John O'Sullivan's July 30 American Conservative cover story Getting Immigration Right: How conservatives blocked the open-borders establishment has finally appeared online, as Steve Sailer noted here last week. It opens with an amusing account of how O'Sullivan, in his then-role of editor of National Review, maneuvered my own 1992 Time To Rethink Immigration? NR cover story, which he (perhaps too generously) says "launched the modern American debate on immigration", past the magazine's proprietor, Bill Buckley. This whole opening passage is a salutary reminder of the extreme inhibitions that had prevented even established conservative intellectuals from addressing immigration policy up to that point.

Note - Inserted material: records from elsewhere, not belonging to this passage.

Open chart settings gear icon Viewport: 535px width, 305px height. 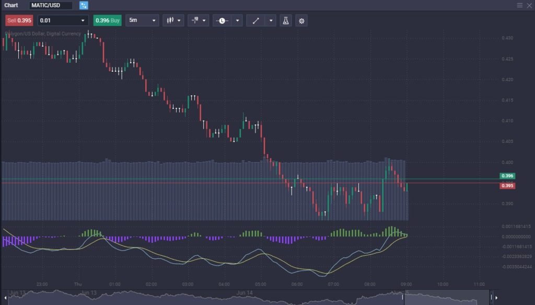tap(301, 20)
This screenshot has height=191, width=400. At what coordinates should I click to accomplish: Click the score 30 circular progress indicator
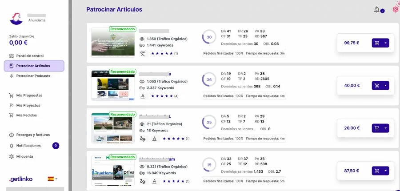coord(209,37)
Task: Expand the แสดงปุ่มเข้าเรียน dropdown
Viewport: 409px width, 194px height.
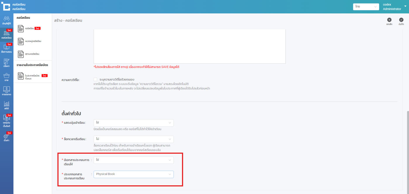Action: click(x=134, y=123)
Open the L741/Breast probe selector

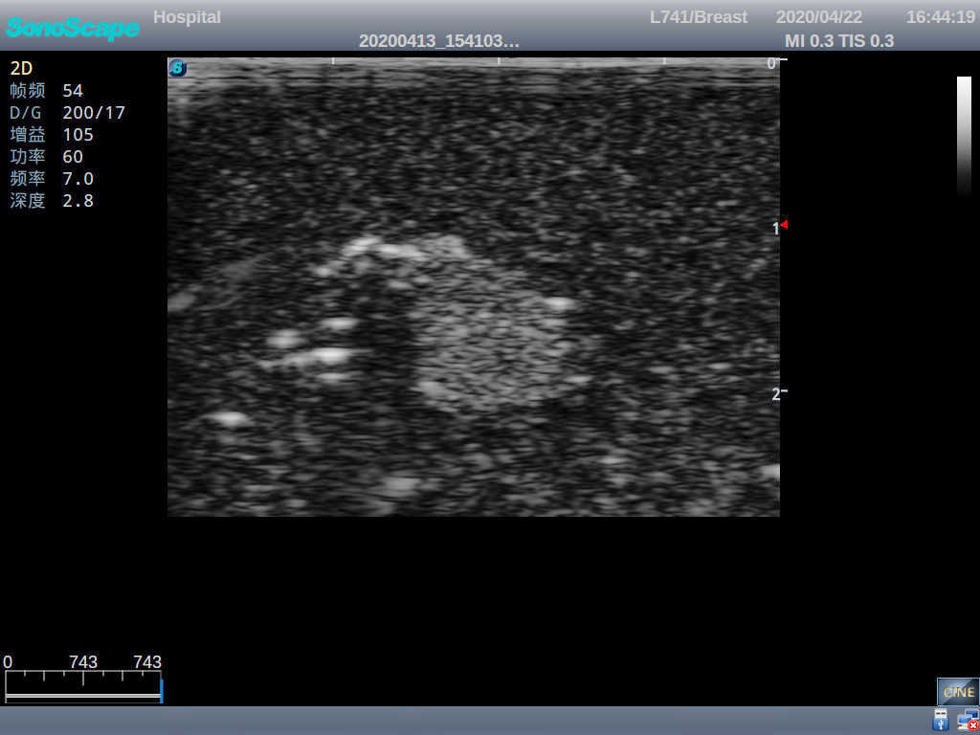click(x=699, y=16)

And, alas, subsequently. The glaring omission from O'Sullivan's article is the fact that in 1998 National Review "stopped stridently claiming opposition to immigration as a conservative cause", as Wall Street Journal Editor Robert L. Bartley accurately gloated (July 3, 2000), and did not return to the issue until some time in 2002. The reason for this, of course, is that Buckley fired O'Sullivan and purged the magazine of immigration reformers (e.g. me).
In an embarrassing aside that he would have been better advised to omit, O'Sullivan implicitly denies these developments, although they are widely known. Of course, public silence was enjoined upon him by the terms of his severance agreement, which I am happy to say was negotiated by my lawyer.
Those of us who were personally injured by Buckley's betrayal are obviously vitally interested in this story. But it is not without wider significance. It raises the question of whether the current National Review editors' recent opposition to the Kennedy-Bush Amnesty/ Immigration Surge bill was anything more than an opportunistic effort to insert themselves at the head of a parade, which they will abandon when their assessment of their career requirements shifts.
After all, the amnesty they now congratulate themselves on opposing was the monomaniacal obsession of a president they slavishly supported, although his views were obvious. Indeed, O'Sullivan provides an example of this opportunism. He writes:
Bill Kristol, representing many neoconservatives disposed to favor the bill, came out against it. He did so in part because it had serious drafting defects but, more importantly, because it was creating a bitter gulf between rank-and-file Republicans and the party leadership. That in turn was imperiling Republican objectives in other areas, notably Iraq.
Kristol will return to immigration enthusiasm once he has helped persuade Bush to attack Iran.
Buckley is conventionally credited with making the modern conservative movement. It is less commonly recognized that he has also been complicit in breaking it - beginning with his fratricidal attack on Pat Buchanan's presidential insurgency in 1992, continuing with his allowing National Review to be taken over by sycophantic GOP gofers. This fatally facilitated the spreading Bush blight that has led the movement, the party and the country to utter disaster.
O'Sullivan in effect suggests that Buckley tried to play the same making-and-breaking role in the "modern American debate on immigration". Only through luck, and the miracle of the internet, did he fail.